Alors qu'il a étudié avec Raoul Pugno, Xavier Leroux, Jules Massenet, André Messager, c'est surtout la parenté avec son maître Gabriel Fauré qui est la plus frappante. Les sombres harmonies postwagnériennes s'y mêlent d'une forme de grâce, de galbe très français, aussi bien dans la phrase musicale que dans la déclamation syllabique.

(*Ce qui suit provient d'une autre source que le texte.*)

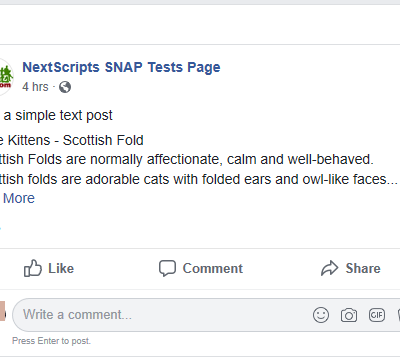Post a GIF using the GIF icon
The image size is (400, 360).
(377, 315)

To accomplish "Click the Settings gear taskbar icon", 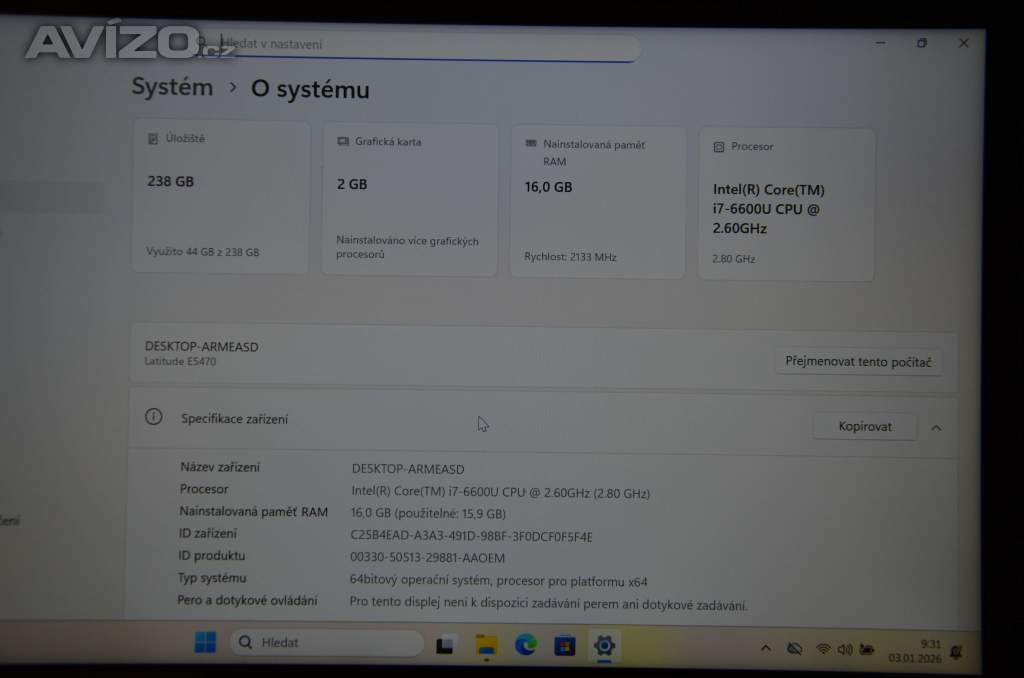I will point(604,645).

Bien qu'ayant pratiqué dans d'autres genres, ce sont surtout ses drames lyriques qui lui valent sa (désormais très relative) renommée. Dans ce cadre, c'est Monna Vanna (1909) sur le texte de Maeterlinck qui est resté le plus célèbre, immortalisé par Vanni-Marcoux dans un récital discographique, et par une vieille bande prise à Besançon en 1958, avec Suzanne Sarroca. Ce n'est cependant pas, et d'assez loin, ce qu'il a produit de plus intéressant.

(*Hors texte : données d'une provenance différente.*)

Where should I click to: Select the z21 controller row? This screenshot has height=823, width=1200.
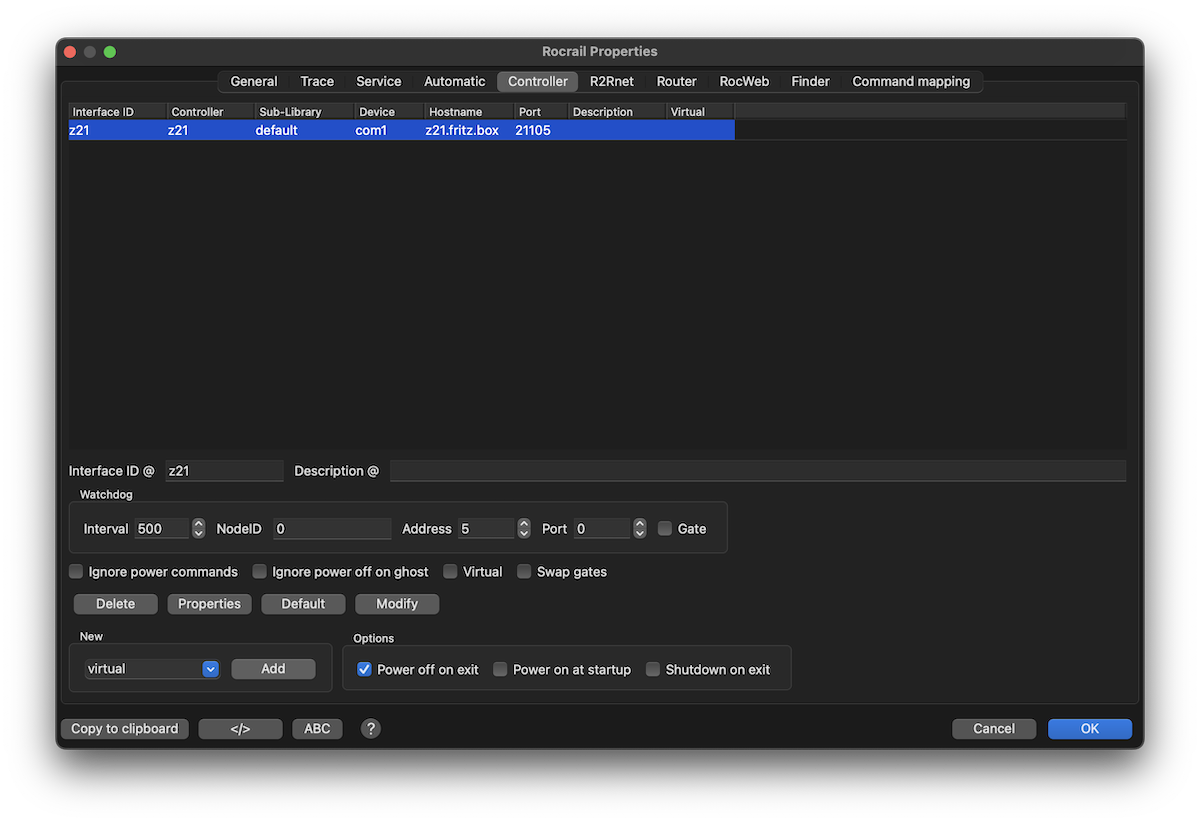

- Le Roi aveugle (1906, Hugues Le Roux), opéra en deux actes créé à l'Opéra-Comique.
- Monna Vanna (1909, Maurice Maeterlinck), opéra en trois actes créé à l'Opéra de Paris et immédiatement repris à la Monnaie.

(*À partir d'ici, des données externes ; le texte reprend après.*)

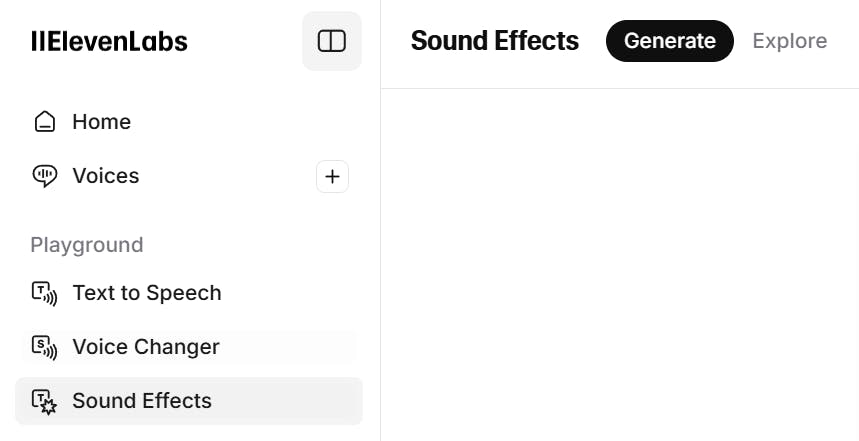Select the Voice Changer text label
This screenshot has height=441, width=859.
click(145, 347)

- Carmosine (1912, Caen et Payen d'après Musset), opéra en quatre actes créé à la Gaîté Lyrique.
- Gismonda (1918, Payen d'après Sardou), opéra en quatre actes créé à Chicago (!).
- La Damnation de Blanchefleur (1921, Léna), opéra en deux actes créé à l'Opéra de Monte-Carlo.
- L'Ile désenchantée (1925, Schuré), opéra en deux actes créé à l'Opéra de Paris.
- Oletta (1927, Choudens), créé au Grand-Théâtre de Bordeaux.
- La Femme nue (1932, Payen d'après Bataille), opéra en quatre actes créé à l'Opéra-Comique.
- Sylvette (1932), écrit en collaboration avec Delmas et créé au Trianon Lyrique.
De tout cela, bien que son nom demeure plus ou moins dans la mémoire collective, on ne dispose de rien du tout, à l'exception de quelques extraits de récitals (Journet, Vanni-Marcoux...) et de la bande privée de Monna Vanna.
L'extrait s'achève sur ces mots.